Health professionals should do more to prevent children ending up in custody, BMA saysBMJ 2014; 349 doi: https://doi.org/10.1136/bmj.g6619 (Published 04 November 2014) Cite this as: BMJ 2014;349:g6619
Vulnerable children and teenagers are continually let down by health and social care services, and it is inevitable that many end up in the criminal justice system, warns the British Medical Association.
Its new report, Young Lives Behind Bars, says that many young people in custody come from chaotic backgrounds and are often the victims of violence, abuse, or neglect.1 It recommends that health professionals carry out early screening and identification of risk factors such as mental health problems, including postnatal depression, and substance misuse among parents and other carers.
In the 12 months to March 2013 2780 people aged under 18 were placed in custody in England and Wales. The average length of time spent in custody was 85 days. The report says that 24% of boys and 49% of girls aged between 15 and 18 in custody have been in care. Three quarters have lived with someone other than a parent, and 40% were homeless in the six months before entering custody.
The report highlights the fact that around 60% of children in custody have significant speech, language, or learning difficulties, 25-30% are learning disabled, and up to 50% have some form of learning difficulty. More than a third of children in custody had been given a diagnosis of a mental health disorder.
The report recommends that commissioners should develop high quality mental health services for those in youth custody as a key priority, because of the high rates of mental illness, suicide, and self harm among young offenders.
John Chisholm, chair of the BMA’s medical ethics committee, said, “Many of these young people come from chaotic home lives, often characterised by violence, abuse, or neglect, and are not thriving socially, emotionally, or physically.
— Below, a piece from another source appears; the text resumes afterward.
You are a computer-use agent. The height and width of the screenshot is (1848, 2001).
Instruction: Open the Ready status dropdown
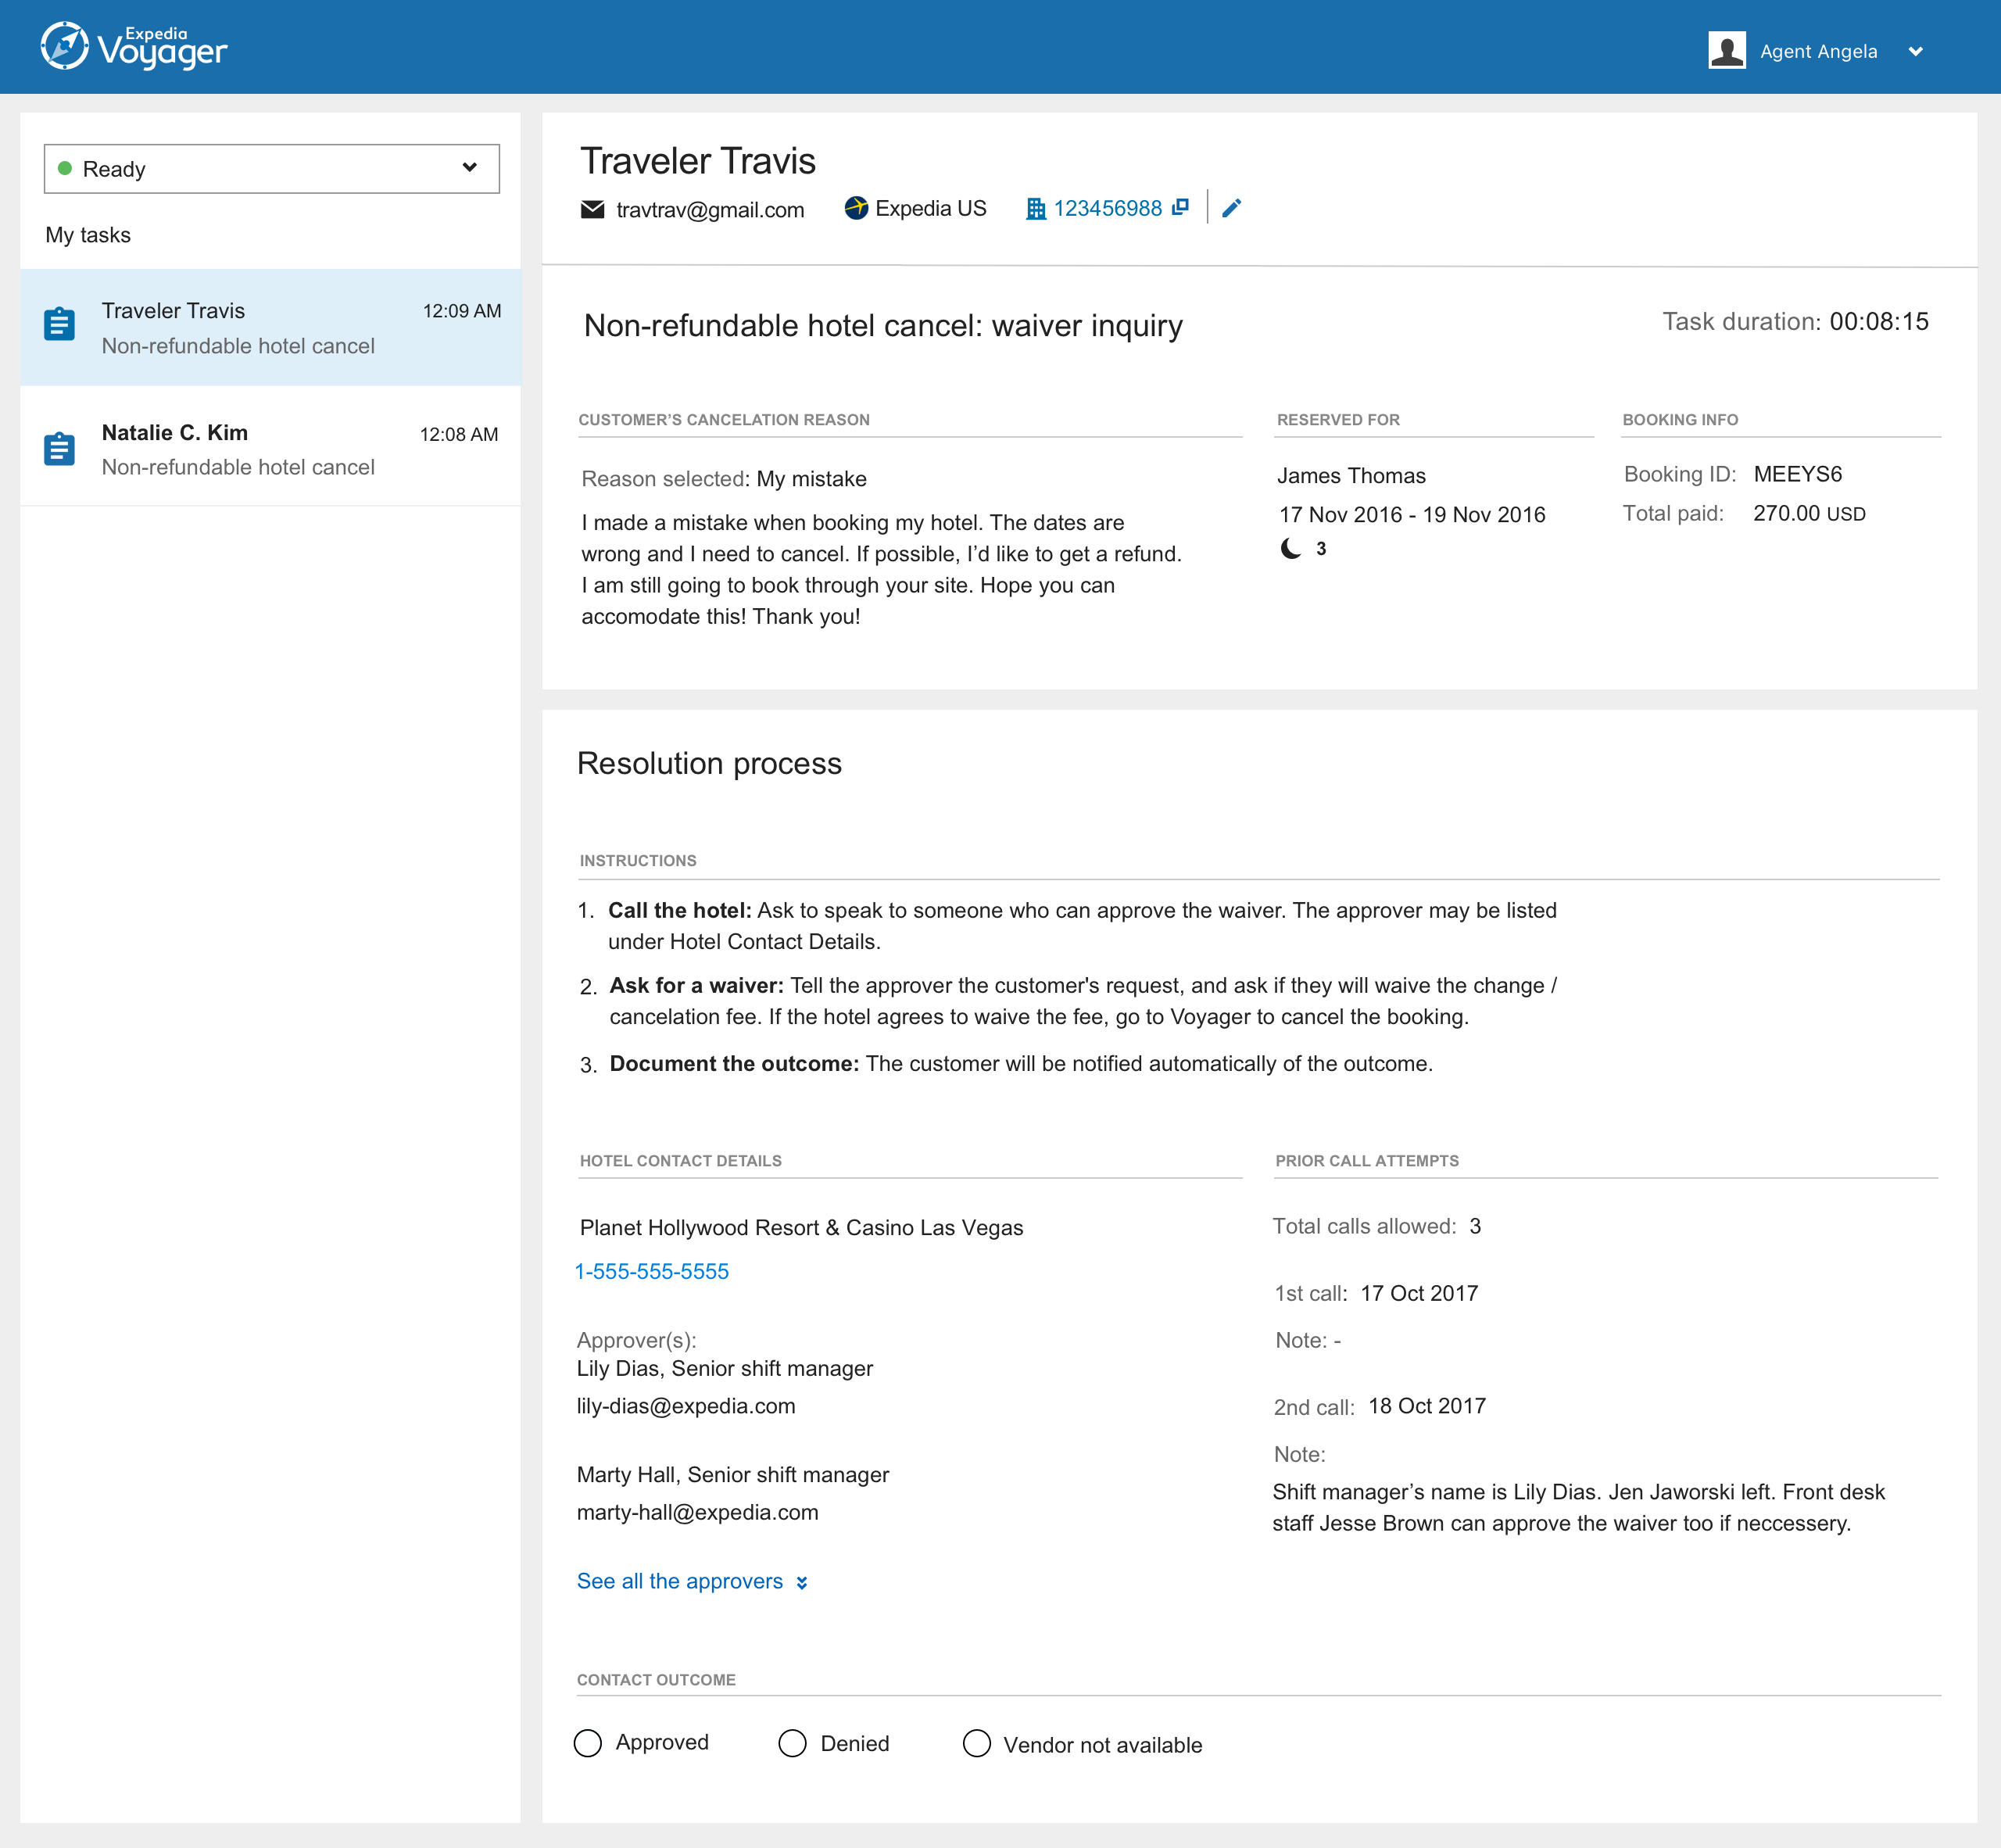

“Long before they reach detention they are among the most vulnerable individuals in our society and have been continually let down by the individuals and agencies whose job it is to care for them and support them.”
He added, “Despite their high level of need, inadequacies in the systems that these children pass through sadly mean that they often fall between the cracks, and time spent in custody becomes an almost inevitable consequence.”